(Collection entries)
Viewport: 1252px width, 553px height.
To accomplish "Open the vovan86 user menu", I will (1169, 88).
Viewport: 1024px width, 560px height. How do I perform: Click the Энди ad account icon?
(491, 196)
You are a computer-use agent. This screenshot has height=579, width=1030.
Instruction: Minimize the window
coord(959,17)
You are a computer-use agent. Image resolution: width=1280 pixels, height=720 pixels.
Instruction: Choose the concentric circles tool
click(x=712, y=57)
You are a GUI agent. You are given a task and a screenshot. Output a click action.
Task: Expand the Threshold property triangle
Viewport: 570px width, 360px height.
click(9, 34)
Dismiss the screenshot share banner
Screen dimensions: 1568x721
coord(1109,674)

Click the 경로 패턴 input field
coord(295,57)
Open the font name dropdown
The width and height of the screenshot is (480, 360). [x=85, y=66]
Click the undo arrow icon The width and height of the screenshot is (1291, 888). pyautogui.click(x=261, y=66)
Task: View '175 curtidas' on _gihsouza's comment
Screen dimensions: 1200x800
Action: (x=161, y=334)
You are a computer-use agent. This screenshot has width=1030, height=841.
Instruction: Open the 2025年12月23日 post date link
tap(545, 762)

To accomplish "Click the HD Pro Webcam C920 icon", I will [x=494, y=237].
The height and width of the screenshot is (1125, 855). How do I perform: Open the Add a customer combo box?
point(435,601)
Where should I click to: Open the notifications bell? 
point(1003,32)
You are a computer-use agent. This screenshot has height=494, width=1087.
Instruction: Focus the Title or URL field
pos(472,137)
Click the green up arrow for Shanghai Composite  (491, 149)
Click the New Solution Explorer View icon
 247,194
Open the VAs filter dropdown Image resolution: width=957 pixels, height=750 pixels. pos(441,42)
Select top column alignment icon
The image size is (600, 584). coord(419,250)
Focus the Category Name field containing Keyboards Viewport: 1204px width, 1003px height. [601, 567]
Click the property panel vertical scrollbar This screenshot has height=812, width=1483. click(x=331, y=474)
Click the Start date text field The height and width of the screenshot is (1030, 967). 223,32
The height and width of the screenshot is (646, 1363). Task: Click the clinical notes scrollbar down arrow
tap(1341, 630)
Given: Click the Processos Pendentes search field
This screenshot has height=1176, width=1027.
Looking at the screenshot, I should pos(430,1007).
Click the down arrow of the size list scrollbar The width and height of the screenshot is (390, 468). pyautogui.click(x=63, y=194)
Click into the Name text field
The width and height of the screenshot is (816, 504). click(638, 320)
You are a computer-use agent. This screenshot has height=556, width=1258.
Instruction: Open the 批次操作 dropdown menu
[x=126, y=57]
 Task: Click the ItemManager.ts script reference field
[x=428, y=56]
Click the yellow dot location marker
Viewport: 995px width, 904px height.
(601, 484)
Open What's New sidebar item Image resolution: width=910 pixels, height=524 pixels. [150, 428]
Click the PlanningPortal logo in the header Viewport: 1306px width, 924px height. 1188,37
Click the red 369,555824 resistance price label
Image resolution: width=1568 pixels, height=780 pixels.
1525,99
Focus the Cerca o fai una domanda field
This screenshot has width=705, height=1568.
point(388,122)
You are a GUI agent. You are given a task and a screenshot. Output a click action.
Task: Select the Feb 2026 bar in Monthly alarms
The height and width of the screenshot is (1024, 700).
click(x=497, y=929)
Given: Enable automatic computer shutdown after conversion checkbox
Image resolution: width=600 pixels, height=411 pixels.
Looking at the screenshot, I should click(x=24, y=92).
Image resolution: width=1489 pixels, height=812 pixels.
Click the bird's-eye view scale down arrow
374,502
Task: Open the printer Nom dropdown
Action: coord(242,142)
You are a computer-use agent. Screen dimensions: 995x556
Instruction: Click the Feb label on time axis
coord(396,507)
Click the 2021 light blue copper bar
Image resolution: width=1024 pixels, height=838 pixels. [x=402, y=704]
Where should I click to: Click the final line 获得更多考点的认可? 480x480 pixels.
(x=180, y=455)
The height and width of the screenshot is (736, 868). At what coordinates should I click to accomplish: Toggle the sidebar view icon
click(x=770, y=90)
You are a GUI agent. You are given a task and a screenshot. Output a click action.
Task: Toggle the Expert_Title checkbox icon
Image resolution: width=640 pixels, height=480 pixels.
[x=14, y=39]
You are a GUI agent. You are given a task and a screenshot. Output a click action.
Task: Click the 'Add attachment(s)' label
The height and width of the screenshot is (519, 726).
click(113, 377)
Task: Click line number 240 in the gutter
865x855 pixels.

▸ WORK TASK:
Reproduce the entries exactly, starting at their first line and stopping after the line with "Task: View '175".

▸ EXPECTED OUTPUT:
Viewport: 1252px width, 553px height.
To accomplish "Open the vovan86 user menu", I will (1169, 88).
Viewport: 1024px width, 560px height. How do I perform: Click the Энди ad account icon?
(491, 196)
You are a computer-use agent. This screenshot has height=579, width=1030.
Instruction: Minimize the window
coord(959,17)
You are a computer-use agent. Image resolution: width=1280 pixels, height=720 pixels.
Instruction: Choose the concentric circles tool
click(x=712, y=57)
You are a GUI agent. You are given a task and a screenshot. Output a click action.
Task: Expand the Threshold property triangle
Viewport: 570px width, 360px height.
click(9, 34)
Dismiss the screenshot share banner
Screen dimensions: 1568x721
coord(1109,674)

Click the 경로 패턴 input field
coord(295,57)
Open the font name dropdown
The width and height of the screenshot is (480, 360). [x=85, y=66]
Click the undo arrow icon The width and height of the screenshot is (1291, 888). pyautogui.click(x=261, y=66)
Task: View '175 curtidas' on _gihsouza's comment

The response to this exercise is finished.